**THE PROBLEM:**
Go through the entries below from the first line and output each one exactly, up to and including the line with "Froid (973, 207)".

RECORDS SHOWN START

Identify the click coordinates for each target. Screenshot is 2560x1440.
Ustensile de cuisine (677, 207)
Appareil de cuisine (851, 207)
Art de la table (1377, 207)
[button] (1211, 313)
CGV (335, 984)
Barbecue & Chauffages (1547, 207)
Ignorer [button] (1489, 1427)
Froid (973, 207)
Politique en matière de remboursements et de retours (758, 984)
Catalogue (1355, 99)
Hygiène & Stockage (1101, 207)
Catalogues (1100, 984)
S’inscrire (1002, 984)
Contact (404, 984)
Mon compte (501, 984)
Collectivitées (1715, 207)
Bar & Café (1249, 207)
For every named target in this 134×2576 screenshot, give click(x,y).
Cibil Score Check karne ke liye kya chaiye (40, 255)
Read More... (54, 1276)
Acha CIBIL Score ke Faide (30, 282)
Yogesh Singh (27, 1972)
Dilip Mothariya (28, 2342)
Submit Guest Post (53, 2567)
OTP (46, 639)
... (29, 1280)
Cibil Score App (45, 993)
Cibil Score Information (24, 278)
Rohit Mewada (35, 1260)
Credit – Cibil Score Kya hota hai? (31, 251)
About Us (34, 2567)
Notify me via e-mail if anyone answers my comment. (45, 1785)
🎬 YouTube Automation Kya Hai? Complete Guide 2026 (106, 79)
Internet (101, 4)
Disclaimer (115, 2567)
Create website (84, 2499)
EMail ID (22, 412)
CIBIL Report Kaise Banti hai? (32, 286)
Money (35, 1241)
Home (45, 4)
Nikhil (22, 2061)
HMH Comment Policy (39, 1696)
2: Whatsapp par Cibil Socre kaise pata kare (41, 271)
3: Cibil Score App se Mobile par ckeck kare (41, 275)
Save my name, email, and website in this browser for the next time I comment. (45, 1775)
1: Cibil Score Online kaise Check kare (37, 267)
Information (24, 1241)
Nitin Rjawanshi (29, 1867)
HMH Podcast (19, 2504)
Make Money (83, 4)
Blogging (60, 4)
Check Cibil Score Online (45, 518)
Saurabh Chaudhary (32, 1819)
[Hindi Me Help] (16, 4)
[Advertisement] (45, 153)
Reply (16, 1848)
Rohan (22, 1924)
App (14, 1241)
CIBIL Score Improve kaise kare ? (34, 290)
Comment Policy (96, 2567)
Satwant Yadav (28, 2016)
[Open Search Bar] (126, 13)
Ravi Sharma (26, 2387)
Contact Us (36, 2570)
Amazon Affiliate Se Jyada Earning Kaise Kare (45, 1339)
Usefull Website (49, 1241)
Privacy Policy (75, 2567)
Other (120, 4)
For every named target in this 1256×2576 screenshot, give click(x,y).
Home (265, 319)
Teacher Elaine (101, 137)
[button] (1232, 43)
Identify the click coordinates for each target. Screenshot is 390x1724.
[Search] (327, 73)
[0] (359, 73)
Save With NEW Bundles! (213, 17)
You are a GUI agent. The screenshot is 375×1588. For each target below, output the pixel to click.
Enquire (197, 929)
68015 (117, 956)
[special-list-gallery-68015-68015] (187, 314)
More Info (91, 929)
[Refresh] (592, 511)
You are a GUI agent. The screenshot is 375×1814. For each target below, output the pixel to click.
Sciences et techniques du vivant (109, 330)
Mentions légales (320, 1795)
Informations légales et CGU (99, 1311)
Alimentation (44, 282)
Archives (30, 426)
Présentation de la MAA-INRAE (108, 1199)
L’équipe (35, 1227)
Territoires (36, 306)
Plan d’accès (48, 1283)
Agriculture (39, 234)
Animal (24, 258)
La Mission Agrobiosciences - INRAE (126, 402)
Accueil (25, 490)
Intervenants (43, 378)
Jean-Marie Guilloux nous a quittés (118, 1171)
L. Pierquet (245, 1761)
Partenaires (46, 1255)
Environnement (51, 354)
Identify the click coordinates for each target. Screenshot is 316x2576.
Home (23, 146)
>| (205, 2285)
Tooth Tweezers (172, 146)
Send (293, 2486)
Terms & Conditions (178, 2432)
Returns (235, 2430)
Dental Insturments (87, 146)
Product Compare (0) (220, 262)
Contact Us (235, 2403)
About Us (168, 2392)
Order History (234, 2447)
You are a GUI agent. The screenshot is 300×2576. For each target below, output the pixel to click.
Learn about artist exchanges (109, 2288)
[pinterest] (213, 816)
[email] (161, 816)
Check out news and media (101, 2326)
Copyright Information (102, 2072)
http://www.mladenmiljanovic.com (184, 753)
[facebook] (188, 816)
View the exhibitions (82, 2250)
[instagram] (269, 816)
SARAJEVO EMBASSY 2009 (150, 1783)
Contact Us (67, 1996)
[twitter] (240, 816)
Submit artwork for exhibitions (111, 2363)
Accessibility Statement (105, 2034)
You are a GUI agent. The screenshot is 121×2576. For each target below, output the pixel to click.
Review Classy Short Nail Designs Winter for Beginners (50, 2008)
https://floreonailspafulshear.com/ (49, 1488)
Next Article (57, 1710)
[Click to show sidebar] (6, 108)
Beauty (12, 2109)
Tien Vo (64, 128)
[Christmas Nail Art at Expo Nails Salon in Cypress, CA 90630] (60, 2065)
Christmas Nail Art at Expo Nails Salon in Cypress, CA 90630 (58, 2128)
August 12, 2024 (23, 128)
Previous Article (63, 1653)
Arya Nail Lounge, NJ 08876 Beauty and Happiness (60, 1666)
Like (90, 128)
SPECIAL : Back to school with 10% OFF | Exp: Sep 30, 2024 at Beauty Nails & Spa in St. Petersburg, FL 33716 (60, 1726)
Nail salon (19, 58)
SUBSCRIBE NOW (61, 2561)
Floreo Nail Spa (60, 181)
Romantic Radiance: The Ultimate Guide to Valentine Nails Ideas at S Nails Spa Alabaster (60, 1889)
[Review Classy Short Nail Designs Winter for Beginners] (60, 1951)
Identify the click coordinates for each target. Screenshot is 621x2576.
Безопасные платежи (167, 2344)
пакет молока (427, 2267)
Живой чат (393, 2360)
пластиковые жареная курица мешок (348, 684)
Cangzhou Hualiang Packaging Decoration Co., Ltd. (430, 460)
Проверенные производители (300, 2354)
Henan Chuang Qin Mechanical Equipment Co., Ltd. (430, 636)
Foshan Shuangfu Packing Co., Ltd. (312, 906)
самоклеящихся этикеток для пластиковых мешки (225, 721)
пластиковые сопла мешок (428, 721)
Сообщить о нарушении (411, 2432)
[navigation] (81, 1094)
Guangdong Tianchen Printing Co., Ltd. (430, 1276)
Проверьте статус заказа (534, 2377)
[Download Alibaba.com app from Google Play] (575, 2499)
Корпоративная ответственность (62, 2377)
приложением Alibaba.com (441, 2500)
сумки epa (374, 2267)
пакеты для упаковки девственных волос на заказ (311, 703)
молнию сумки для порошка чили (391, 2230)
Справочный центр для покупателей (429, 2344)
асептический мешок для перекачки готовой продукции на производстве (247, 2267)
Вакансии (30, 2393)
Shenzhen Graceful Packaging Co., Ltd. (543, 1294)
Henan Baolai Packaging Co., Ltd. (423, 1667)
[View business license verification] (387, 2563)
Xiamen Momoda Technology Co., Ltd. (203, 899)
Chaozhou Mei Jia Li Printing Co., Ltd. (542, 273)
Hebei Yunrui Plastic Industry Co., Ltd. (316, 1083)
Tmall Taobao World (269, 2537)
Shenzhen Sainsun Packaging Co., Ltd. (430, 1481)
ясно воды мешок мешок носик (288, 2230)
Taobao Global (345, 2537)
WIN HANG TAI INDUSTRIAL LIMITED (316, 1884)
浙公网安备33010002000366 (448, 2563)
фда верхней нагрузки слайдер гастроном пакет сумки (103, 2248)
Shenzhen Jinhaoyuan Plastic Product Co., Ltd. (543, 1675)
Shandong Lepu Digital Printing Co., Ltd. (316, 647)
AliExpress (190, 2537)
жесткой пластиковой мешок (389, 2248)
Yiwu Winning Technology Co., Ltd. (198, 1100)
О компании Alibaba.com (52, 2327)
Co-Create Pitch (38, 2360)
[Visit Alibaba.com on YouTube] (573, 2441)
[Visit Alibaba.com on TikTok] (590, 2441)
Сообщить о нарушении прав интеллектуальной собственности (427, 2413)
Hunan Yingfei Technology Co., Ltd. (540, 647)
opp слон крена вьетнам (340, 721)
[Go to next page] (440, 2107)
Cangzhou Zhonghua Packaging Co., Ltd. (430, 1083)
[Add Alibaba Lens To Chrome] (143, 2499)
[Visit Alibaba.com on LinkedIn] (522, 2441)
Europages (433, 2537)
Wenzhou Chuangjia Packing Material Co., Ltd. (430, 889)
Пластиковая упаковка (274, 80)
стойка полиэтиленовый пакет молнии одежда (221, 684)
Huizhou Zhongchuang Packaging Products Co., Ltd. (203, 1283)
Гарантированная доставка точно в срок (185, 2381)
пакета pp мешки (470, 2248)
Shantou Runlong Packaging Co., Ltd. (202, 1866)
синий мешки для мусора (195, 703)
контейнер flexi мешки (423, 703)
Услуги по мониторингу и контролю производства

RECORDS SHOWN END

**RESULT FOR THIS TASK:**
Identify the click coordinates for each target. Screenshot is 2560x1440.
Ustensile de cuisine (677, 207)
Appareil de cuisine (851, 207)
Art de la table (1377, 207)
[button] (1211, 313)
CGV (335, 984)
Barbecue & Chauffages (1547, 207)
Ignorer [button] (1489, 1427)
Froid (973, 207)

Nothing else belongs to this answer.